I write to you now as a survivor.
We were without internet in our home for almost 2 weeks.
I won't regale you with the how and why. Suffice to say, I calculated that I spent about 5 hours on the phone: ordering, cancelling, double checking and confirming dates, calling to find out why technicians never showed up to their doubled-checked and confirmed dates, etc.
When I call customer service lines, I do my best to adopt an attitude of friendliness and empathy with the person on the other end of the line, cause I think you get more flies with honey and If I can make the day of the person in the cubicle a little funnier they might go the extra mile to help me out and maybe we both benefit in the deal
But If I'm losing an hour of my life to muzak on the omniscient time table of a corporate help-line, I'm going to get some kind of payment in the deal, so I do two things while waiting on hold: I settle in to lose at least an hour of my life, and I start writing material.

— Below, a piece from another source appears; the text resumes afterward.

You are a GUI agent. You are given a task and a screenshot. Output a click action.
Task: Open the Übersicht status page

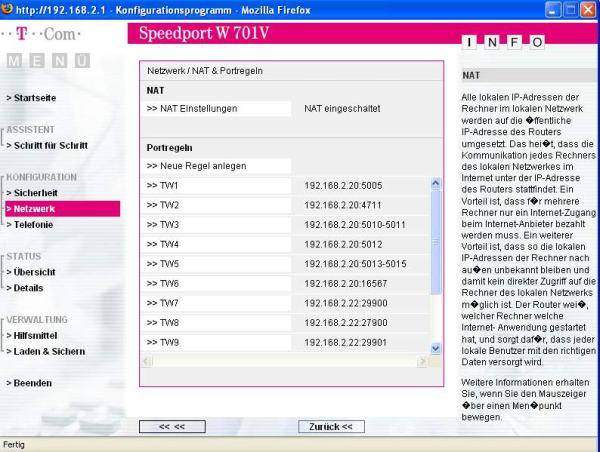(32, 271)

To me, calling a support line is equal parts meditation, stand-up comedy routine, and Mr. Smith Goes to Washington. Here's a couple of the more entertaining bits of dialogue I tried to ply favor with (and in full disclosure none of it helped, so maybe I ought to rethink my strategy....)

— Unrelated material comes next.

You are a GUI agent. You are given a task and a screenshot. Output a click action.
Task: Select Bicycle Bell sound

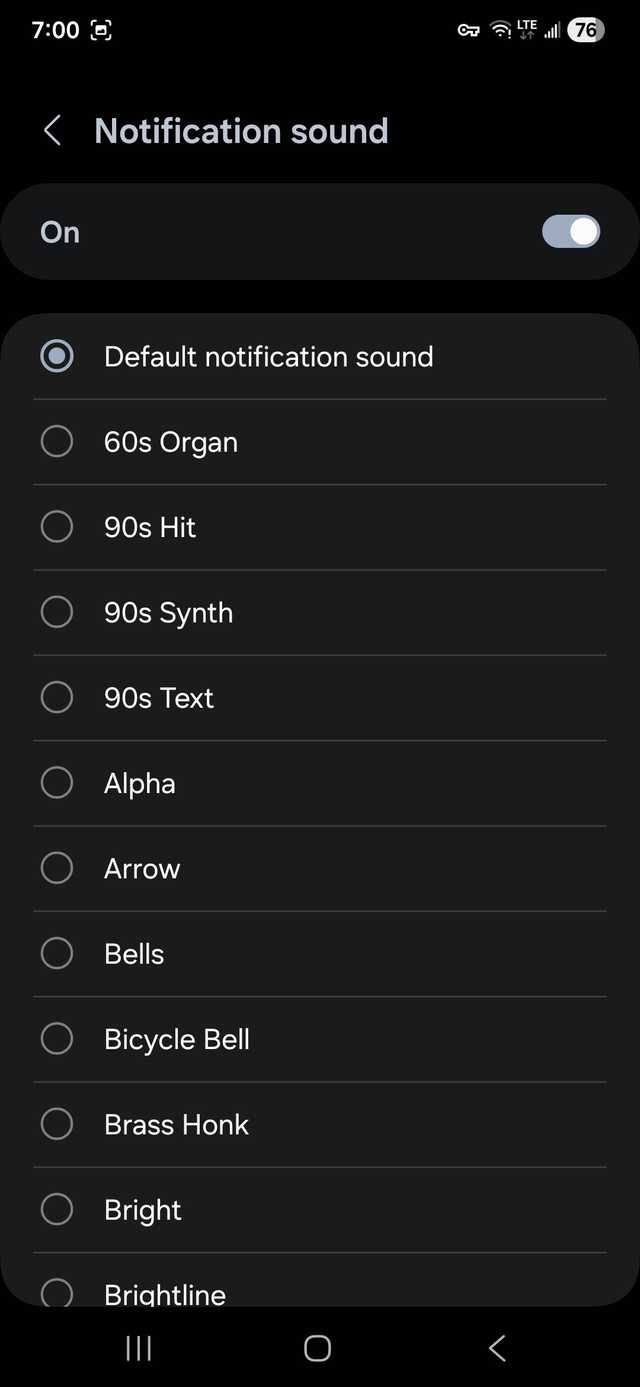(57, 1039)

Do you hear that howling in the background? That is 2 teenage girls, my daughters. They're hungry Brian, and they subsist almost entirely on a diet of Instagram and reruns of Pretty Little Liars. We have a delicate emotional ecology at work here Brian, and if, in this internet-less vacuum, I have to sit around a dinner table and actually TALK to them, I'll hold you personally responsible for the bloodbath.
Listen, Grace in Reno, I'm sorry to be difficult. I know this isn't your fault. I know that when I call this number, I am going to speak to a randomly chosen appendage of the corporate person that is AT&T. I just can't understand why the appendage I always seem to get on the phone is a middle finger, or worse, without benefit of dinner and breakfast. So let's change that. Instead, I need you to be a giant foam finger, the kind that says on the front "The customer is #1". I need you to wave that foam finger Grace, and get me a U-Verse install date sometime before the end of Obama's presidency.